> [What you have to do]: Using the records below, write out again exactly the lines that begin at the line containing "How do I perform: Click the CourseDash" and end at the line containing "has width=1408, height=840.", and no other lines.

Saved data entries
○ ○ ○ ○ ○

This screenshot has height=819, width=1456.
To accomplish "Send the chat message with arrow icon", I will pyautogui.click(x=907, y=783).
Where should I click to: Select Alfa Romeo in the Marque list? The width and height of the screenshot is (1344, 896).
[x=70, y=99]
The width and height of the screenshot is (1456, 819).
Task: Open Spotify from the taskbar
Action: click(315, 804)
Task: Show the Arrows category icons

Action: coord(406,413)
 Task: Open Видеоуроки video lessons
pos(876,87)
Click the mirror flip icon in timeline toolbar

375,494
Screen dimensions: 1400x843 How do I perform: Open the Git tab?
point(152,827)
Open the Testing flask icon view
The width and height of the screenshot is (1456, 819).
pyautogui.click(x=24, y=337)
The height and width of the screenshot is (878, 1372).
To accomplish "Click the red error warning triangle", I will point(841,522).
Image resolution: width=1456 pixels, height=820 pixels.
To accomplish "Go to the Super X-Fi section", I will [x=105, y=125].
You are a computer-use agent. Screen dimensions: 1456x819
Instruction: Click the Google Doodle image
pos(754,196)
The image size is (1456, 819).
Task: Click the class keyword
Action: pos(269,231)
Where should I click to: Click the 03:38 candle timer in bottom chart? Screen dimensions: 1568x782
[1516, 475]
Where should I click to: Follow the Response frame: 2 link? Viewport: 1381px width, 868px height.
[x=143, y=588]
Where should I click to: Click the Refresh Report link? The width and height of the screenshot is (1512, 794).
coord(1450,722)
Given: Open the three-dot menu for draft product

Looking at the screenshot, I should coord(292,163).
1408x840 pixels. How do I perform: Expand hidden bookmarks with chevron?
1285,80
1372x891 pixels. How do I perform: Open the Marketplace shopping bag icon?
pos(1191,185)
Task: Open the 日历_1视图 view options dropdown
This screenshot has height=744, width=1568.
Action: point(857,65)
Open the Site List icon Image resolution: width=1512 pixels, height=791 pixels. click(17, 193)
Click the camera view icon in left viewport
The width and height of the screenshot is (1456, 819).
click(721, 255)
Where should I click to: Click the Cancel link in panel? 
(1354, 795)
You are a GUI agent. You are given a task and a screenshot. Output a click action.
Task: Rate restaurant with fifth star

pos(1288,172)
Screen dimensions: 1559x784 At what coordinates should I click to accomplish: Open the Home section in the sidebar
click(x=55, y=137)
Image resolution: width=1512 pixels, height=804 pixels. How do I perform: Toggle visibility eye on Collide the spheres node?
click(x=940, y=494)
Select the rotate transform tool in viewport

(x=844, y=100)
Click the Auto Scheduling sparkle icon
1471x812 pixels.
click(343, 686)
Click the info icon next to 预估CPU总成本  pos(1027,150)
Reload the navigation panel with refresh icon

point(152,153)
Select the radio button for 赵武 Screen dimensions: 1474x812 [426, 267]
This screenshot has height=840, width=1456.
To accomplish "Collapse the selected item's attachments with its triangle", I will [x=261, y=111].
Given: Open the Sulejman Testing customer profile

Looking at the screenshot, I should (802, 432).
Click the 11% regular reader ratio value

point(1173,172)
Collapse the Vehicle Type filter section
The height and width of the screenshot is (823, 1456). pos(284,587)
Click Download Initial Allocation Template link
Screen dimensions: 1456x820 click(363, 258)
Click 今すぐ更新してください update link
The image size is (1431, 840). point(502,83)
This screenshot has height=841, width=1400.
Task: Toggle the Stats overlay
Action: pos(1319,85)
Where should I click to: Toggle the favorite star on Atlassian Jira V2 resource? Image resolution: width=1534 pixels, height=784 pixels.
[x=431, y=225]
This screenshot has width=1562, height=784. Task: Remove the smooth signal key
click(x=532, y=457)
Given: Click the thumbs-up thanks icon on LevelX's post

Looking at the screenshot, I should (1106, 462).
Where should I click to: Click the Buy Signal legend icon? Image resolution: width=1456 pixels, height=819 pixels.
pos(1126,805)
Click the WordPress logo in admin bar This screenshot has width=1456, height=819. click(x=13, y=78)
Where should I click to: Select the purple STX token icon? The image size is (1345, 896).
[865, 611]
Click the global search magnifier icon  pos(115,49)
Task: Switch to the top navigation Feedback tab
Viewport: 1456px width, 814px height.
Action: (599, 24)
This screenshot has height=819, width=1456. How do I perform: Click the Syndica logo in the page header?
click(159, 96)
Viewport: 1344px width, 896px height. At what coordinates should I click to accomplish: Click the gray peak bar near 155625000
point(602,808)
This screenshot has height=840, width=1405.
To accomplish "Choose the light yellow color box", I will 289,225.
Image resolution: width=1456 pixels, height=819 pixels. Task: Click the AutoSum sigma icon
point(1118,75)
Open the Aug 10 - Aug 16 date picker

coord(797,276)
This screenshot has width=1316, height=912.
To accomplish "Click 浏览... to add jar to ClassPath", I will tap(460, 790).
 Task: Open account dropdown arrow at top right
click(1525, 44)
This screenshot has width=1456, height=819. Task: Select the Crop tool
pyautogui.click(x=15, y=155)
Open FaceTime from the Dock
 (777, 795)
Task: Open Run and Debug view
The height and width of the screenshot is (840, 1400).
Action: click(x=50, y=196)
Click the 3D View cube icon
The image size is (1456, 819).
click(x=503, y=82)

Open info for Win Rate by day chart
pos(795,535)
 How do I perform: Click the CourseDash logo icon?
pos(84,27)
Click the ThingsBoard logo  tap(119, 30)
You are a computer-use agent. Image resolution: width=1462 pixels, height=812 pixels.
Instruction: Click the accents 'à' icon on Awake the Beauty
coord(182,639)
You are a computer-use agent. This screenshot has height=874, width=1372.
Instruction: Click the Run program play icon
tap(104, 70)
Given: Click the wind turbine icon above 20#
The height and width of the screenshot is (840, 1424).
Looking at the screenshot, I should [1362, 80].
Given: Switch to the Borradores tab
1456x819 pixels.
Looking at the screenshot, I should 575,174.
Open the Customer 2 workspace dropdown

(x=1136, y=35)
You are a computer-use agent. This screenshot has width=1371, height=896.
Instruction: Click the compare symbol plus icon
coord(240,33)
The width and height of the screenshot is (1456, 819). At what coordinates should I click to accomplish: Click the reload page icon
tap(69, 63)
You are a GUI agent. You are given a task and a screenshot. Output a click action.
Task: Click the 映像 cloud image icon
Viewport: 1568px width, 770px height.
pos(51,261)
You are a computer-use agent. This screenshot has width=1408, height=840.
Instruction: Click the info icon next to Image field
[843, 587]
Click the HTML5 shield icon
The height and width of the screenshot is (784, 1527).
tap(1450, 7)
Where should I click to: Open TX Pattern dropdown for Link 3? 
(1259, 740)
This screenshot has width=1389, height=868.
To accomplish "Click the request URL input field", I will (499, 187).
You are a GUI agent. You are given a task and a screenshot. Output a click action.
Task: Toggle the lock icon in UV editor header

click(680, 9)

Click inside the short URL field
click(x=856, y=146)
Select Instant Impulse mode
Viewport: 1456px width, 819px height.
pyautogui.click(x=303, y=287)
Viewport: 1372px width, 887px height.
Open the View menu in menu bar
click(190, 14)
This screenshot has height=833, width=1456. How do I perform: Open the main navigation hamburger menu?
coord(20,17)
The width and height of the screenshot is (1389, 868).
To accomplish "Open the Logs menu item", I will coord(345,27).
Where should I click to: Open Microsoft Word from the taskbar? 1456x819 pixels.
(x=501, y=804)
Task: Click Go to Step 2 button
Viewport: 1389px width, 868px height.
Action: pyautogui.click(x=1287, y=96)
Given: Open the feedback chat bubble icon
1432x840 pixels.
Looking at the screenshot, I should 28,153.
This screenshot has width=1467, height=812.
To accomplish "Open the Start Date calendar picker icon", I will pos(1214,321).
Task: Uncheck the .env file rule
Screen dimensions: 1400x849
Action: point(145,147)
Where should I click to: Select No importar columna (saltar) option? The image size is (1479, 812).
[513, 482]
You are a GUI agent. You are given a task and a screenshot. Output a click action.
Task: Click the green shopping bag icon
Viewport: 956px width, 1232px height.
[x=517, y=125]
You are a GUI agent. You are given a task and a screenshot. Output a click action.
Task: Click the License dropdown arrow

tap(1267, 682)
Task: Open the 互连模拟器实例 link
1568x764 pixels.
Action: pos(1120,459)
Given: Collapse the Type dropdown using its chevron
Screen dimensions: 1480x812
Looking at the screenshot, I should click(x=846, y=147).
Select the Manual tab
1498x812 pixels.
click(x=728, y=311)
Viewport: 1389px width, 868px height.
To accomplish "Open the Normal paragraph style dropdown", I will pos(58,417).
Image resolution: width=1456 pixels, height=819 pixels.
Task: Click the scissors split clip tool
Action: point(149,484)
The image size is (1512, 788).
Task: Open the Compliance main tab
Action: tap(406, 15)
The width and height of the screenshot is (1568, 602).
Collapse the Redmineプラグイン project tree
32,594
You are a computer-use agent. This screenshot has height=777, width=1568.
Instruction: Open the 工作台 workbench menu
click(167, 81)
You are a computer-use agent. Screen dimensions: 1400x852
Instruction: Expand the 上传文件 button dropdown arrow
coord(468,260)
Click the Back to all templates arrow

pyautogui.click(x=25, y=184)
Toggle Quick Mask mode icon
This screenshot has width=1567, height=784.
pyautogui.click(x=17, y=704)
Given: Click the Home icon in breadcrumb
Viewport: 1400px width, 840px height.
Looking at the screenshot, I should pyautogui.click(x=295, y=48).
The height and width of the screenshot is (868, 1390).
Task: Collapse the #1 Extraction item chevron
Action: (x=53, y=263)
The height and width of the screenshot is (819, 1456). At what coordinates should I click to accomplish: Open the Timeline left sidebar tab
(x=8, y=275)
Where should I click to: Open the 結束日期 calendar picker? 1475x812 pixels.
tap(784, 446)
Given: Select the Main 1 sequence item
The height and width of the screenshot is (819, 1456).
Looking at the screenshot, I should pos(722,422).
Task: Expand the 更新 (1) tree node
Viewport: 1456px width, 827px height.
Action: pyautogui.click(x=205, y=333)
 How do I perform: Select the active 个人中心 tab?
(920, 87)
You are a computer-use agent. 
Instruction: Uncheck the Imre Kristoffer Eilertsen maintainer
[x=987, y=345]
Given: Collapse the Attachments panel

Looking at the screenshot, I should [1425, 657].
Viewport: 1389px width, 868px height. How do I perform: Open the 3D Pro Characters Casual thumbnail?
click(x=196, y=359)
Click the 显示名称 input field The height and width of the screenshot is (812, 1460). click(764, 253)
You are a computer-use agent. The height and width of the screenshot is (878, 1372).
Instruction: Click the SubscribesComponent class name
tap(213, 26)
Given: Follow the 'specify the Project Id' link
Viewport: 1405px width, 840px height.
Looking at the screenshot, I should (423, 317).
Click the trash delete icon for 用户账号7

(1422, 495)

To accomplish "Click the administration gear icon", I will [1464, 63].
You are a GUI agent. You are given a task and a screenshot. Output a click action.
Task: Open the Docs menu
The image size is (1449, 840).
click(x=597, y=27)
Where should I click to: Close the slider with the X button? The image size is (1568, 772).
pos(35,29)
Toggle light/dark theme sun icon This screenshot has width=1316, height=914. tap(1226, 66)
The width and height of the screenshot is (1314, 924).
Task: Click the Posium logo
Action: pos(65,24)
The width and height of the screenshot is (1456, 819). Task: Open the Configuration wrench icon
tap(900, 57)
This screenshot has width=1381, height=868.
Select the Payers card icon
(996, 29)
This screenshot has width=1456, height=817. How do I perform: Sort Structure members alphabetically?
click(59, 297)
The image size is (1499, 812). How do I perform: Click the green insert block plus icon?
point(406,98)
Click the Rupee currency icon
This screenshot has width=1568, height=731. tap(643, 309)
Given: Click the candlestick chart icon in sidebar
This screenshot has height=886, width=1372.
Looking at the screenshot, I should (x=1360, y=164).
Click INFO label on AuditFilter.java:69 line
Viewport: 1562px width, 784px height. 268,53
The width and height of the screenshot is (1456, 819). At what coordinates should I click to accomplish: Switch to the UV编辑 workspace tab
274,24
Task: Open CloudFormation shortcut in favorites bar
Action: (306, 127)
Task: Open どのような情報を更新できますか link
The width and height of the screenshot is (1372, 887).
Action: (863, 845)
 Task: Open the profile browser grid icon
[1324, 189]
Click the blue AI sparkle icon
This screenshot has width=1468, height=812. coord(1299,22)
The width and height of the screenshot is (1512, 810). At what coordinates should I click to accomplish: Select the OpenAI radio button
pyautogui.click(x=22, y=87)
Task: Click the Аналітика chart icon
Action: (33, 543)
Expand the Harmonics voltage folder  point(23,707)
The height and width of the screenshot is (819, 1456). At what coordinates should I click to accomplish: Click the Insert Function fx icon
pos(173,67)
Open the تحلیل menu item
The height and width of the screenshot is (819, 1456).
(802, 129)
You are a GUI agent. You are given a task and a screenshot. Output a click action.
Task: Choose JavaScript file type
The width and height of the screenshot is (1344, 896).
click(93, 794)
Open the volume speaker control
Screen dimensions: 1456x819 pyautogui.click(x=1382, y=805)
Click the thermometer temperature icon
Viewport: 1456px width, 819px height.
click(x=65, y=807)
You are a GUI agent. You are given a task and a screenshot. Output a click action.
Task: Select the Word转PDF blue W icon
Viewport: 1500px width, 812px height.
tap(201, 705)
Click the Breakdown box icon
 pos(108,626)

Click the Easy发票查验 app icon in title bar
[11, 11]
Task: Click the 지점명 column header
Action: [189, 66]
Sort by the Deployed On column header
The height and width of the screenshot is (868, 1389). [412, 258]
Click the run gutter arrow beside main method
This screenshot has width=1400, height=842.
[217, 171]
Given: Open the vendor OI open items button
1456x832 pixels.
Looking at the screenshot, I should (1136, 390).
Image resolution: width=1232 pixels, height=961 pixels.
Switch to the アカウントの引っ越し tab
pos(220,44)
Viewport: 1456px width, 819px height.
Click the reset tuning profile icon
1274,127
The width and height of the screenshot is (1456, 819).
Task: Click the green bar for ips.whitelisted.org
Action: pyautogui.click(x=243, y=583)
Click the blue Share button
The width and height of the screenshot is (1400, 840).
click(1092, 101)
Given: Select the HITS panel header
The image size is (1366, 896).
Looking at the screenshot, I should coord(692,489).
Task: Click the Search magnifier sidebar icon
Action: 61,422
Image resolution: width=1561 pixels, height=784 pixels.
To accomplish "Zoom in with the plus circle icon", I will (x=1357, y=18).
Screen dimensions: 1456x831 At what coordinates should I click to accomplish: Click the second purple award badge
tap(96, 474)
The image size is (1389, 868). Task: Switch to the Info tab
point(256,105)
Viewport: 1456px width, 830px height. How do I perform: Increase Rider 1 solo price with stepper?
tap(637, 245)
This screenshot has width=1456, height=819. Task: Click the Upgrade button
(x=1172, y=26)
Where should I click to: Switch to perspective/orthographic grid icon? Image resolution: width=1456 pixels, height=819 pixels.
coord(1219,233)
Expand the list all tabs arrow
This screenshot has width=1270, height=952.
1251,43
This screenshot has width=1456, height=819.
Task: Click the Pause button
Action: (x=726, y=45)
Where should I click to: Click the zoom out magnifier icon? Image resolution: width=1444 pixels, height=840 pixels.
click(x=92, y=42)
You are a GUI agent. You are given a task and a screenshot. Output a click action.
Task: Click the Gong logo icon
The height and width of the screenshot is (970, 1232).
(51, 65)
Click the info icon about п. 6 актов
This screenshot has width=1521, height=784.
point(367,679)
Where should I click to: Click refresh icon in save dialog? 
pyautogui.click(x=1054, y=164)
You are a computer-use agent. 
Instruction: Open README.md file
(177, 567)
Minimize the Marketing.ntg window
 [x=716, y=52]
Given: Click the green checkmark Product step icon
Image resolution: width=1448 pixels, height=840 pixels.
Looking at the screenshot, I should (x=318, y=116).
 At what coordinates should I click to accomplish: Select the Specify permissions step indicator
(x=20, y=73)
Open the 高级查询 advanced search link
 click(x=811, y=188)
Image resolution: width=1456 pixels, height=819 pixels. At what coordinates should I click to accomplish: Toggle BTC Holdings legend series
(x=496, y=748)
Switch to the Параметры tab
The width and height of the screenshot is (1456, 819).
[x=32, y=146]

○ ○ ○ ○ ○

> [Task answer]:
 How do I perform: Click the CourseDash logo icon?
pos(84,27)
Click the ThingsBoard logo  tap(119, 30)
You are a computer-use agent. Image resolution: width=1462 pixels, height=812 pixels.
Instruction: Click the accents 'à' icon on Awake the Beauty
coord(182,639)
You are a computer-use agent. This screenshot has height=874, width=1372.
Instruction: Click the Run program play icon
tap(104, 70)
Given: Click the wind turbine icon above 20#
The height and width of the screenshot is (840, 1424).
Looking at the screenshot, I should [1362, 80].
Given: Switch to the Borradores tab
1456x819 pixels.
Looking at the screenshot, I should 575,174.
Open the Customer 2 workspace dropdown

(x=1136, y=35)
You are a computer-use agent. This screenshot has width=1371, height=896.
Instruction: Click the compare symbol plus icon
coord(240,33)
The width and height of the screenshot is (1456, 819). At what coordinates should I click to accomplish: Click the reload page icon
tap(69, 63)
You are a GUI agent. You are given a task and a screenshot. Output a click action.
Task: Click the 映像 cloud image icon
Viewport: 1568px width, 770px height.
pos(51,261)
You are a computer-use agent. This screenshot has width=1408, height=840.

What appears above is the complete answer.